A novela, não por acaso, traz um trecho de Edgar Allan Poe na epígrafe. O excerto, que termina com a intrigante indagação “Mas onde está o princípio?”, é um diálogo extraído do conto A Revelação Mesmérica. A questão sobre a origem das coisas e casos acaba perpassando todo o romance, pois, assim como o personagem (o título é escrito em primeira pessoa), nós não sabemos onde começou o mistério todo que cerca o tratamento do senhor Vallejo, enfermo aprisionado em um hospital labiríntico. E, de pano de fundo da história, ainda temos uma França prestes a entrar em guerra com a Alemanha, temendo a perigosa ascensão do nazismo.

O escritor espanhol Javier Cercas (de Soldados de Salamina) disse uma vez que Bolaño é “mais real que a realidade”. Também chamado de “ultrarrealista”, o chileno criou em prosa um universo literário que se sobrepõe e se desdobra em seus diversos livros, configurando uma obra que se confunde com a própria vida, seja pela lucidez que cega ou pela tragédia que a acompanha.

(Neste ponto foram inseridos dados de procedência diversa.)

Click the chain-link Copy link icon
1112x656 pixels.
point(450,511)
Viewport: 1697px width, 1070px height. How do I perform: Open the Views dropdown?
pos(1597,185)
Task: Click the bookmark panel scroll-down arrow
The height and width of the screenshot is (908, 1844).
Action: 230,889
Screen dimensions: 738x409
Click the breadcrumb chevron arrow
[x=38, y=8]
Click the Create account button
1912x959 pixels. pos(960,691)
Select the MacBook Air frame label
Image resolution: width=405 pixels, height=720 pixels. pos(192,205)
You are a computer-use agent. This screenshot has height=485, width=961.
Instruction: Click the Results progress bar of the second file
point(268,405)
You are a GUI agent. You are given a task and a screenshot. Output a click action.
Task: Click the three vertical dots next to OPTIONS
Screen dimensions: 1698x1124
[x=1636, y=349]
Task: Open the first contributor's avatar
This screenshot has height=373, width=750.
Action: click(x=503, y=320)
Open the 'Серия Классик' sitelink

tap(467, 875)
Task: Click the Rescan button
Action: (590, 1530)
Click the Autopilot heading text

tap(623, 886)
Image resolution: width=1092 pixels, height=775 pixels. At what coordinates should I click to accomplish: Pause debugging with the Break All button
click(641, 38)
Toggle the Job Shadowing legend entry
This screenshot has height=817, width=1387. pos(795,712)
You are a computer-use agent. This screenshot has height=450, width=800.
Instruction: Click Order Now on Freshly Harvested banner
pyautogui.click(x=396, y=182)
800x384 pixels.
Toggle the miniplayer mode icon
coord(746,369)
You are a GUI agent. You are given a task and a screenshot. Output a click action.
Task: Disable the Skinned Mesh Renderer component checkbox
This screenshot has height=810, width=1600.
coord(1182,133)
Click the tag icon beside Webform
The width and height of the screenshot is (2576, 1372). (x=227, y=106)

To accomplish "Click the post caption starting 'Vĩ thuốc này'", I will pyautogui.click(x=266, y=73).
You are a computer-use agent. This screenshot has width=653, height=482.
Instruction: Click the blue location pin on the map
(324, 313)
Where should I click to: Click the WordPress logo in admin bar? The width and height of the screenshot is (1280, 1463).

Relembrando suas peripécias de autor iniciante na Espanha, Bolaño escreve no prefácio de Monsieur Pain que “nunca como naquela época” se sentiu “mais orgulhoso e mais infeliz por ser escritor”. Comparando a velocidade e intensidade de sua vida com o tempo que sua obra levou para ser reconhecida, fica fácil entender sua tristeza.